* Trecho selecionado
----------

Nossos fios de missangas
“A vida é um colar: Eu dou o fio, as mulheres dão as missangas. São sempre tantas, as missangas...” (Mia Couto)
Certo dia, não lembro como, há muito tempo, chegou em minhas mãos, um texto de Mia Couto. Fiquei surpresa inicialmente com o nome do escritor, para mim bem enigmático, que trazia uma sonoridade que me atraía. “Cada homem é uma raça” foi um dos primeiros textos lidos. Tanto impacto trouxe, que mesmo com todo respeito a obra de Saramago, passei a ter em Mia meu próprio “Saramago”. Como se ele fosse meu Prêmio Nobel particular, tamanha admiração pela escrita que pensei ser inimaginável. Não entendo de crítica literária, mas como leitora, considero, assim como a Clarice Lispector, que esse o autor representa uma experiência ímpar de escritura.
Apesar de, depois desse primeiro contato com a leitura, desejar muitíssimo encontrar com ele, perdi as duas oportunidades que tive. Uma na cidade de João Pessoa e outra em Salvador. Mas mantenho um reencontro constante com ele na literatura. Todos os anos a gente se reencontra em algum momento da vida, dos dias, das circunstâncias mais malucas em que no meio de tantas coisas eu parto em direção às vozes que sal- tam das palavras escritas de Mia Couto. Assim foi no “Histórias Abensonhadas”, “Terra Sonâmbula”, “O Fio das Missangas” e mais recentemente com “E se Obama fosse africano?”.
Eu só posso imaginar e crer que escrever seja algo sagrado, e mais sagrada ainda seja a escuta que escritores e escritoras fazem de seu Tempo. No caso de Mia, penso, como em Manoel de Barros, é essa entrega ao Outro, capaz de perfazer uma narrativa não centrada em si mesmo. Ao ler esses textos fico imaginando como a oralidade é capaz de tanto, do Todo, do inimaginável, como é capaz de filosofar ultrapassando a racionalidade e fazendo tanto sentido suas metáforas, dizendo tan- to e de um modo tão simples.

----------

* Instruções
1 > Diga se cada afirmação concorda com o texto sobre Mia Couto, respondendo sim ou não e citando literalmente as palavras que decidem. (a) Quem escreve o texto conseguiu encontrar Mia Couto em Salvador. (b) "Cada homem é uma raça" está entre os primeiros textos de Mia Couto que essa pessoa leu. (c) Quem escreve afirma entender de crítica literária.
2 > Redigite o trecho do texto sobre Mia Couto começando em "Eu só posso" e seguindo até "modo tão simples.", inclusive.
Use somente o texto como fonte.

* Extrato dos dados
----------

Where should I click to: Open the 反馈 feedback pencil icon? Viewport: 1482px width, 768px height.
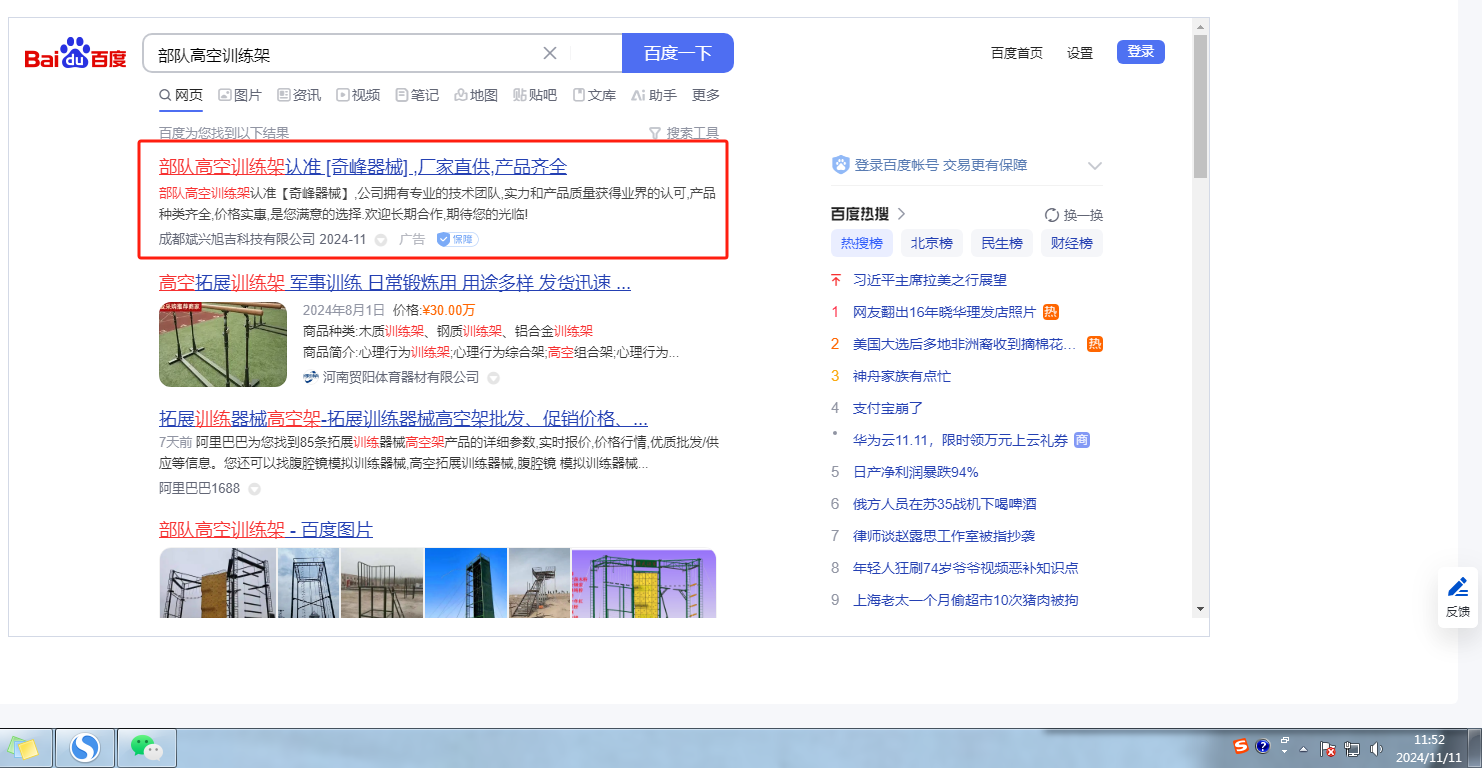coord(1457,587)
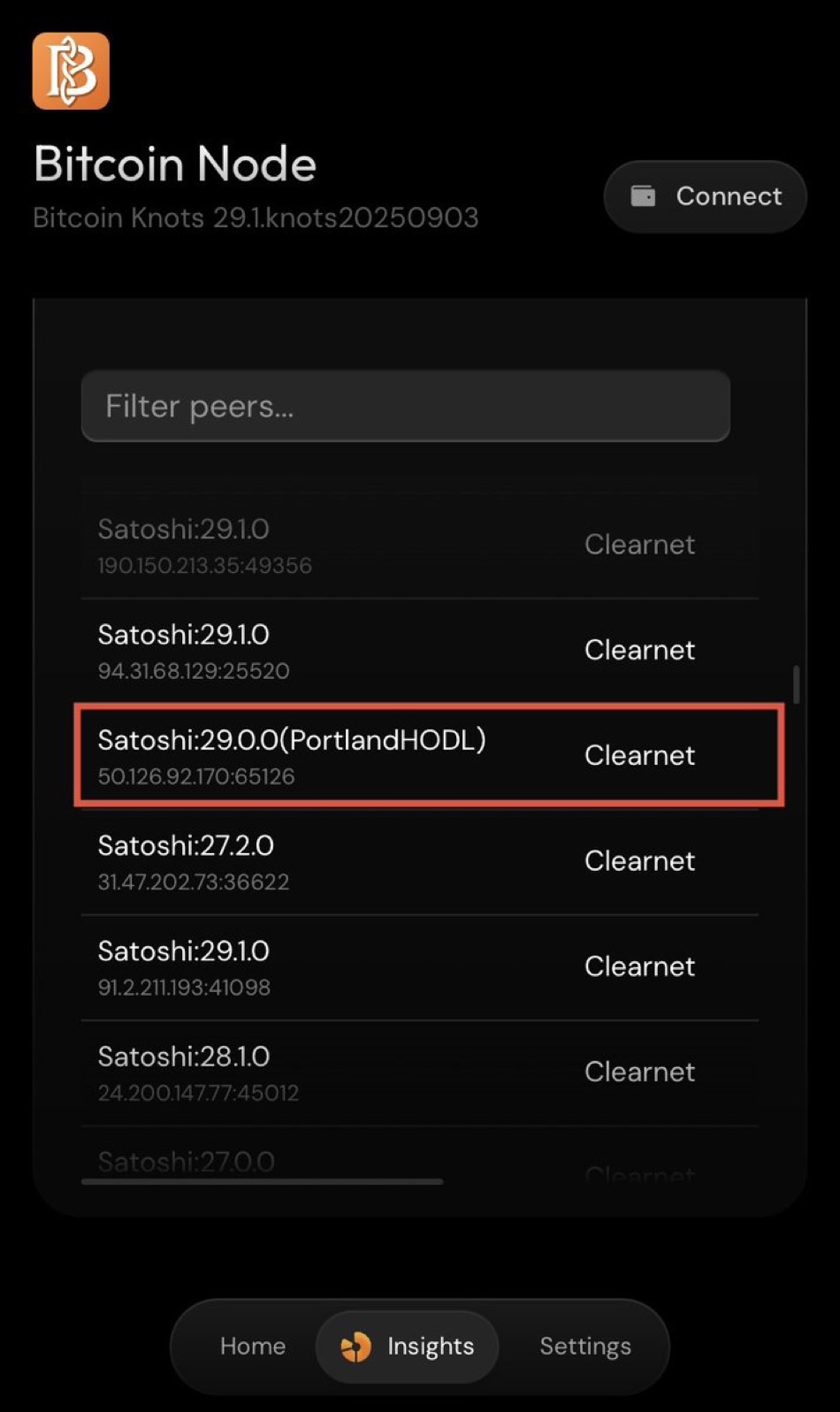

----------

* Respostas
1 >
(a) Não: "perdi as duas oportunidades que tive. Uma na cidade de João Pessoa e outra em Salvador."
(b) Sim: "“Cada homem é uma raça” foi um dos primeiros textos lidos."
(c) Não: "Não entendo de crítica literária"

2 >
Eu só posso imaginar e crer que escrever seja algo sagrado, e mais sagrada ainda seja a escuta que escritores e escritoras fazem de seu Tempo. No caso de Mia, penso, como em Manoel de Barros, é essa entrega ao Outro, capaz de perfazer uma narrativa não centrada em si mesmo. Ao ler esses textos fico imaginando como a oralidade é capaz de tanto, do Todo, do inimaginável, como é capaz de filosofar ultrapassando a racionalidade e fazendo tanto sentido suas metáforas, dizendo tan- to e de um modo tão simples.